== TASK INPUT
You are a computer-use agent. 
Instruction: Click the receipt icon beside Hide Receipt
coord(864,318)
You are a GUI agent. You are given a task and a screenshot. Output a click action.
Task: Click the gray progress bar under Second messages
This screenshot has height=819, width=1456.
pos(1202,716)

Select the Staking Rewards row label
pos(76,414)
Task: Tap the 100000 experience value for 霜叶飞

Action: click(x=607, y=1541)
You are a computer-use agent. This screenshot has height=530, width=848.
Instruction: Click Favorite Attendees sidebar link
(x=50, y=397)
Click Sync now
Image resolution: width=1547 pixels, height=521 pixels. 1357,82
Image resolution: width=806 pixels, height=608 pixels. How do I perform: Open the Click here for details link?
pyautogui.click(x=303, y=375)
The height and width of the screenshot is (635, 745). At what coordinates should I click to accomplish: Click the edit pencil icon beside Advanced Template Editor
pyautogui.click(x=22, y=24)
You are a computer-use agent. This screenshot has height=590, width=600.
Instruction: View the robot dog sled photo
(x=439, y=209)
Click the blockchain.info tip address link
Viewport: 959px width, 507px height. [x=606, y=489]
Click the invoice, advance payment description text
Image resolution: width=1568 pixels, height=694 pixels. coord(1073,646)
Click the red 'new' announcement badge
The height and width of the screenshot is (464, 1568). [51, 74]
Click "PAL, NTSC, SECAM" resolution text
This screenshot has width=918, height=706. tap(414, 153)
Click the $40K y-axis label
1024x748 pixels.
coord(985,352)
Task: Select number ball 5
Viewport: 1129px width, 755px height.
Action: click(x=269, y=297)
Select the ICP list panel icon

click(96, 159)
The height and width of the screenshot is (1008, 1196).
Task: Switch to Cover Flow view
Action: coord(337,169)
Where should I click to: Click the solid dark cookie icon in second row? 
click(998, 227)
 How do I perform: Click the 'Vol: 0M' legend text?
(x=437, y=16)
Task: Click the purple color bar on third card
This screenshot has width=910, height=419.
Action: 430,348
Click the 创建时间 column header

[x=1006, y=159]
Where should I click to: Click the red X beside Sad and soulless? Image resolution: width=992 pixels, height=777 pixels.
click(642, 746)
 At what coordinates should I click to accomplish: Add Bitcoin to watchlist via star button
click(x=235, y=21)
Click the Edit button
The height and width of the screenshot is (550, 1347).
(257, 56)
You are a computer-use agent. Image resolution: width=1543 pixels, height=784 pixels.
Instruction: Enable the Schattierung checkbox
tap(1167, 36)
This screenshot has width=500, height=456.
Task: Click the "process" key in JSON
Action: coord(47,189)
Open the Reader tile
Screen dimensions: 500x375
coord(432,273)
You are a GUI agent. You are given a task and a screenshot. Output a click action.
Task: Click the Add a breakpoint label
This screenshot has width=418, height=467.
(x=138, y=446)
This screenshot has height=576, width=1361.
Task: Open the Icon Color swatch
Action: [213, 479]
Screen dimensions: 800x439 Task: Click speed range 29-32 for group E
====
§ REQUIRED ACTION:
Which of the lines above contain "agent"? Return them all.

§ RESULT OF THIS EXERCISE:
You are a computer-use agent. 
You are a GUI agent. You are given a task and a screenshot. Output a click action.
You are a computer-use agent. This screenshot has height=530, width=848.
You are a computer-use agent. This screenshot has height=590, width=600.
You are a computer-use agent. Image resolution: width=1543 pixels, height=784 pixels.
You are a GUI agent. You are given a task and a screenshot. Output a click action.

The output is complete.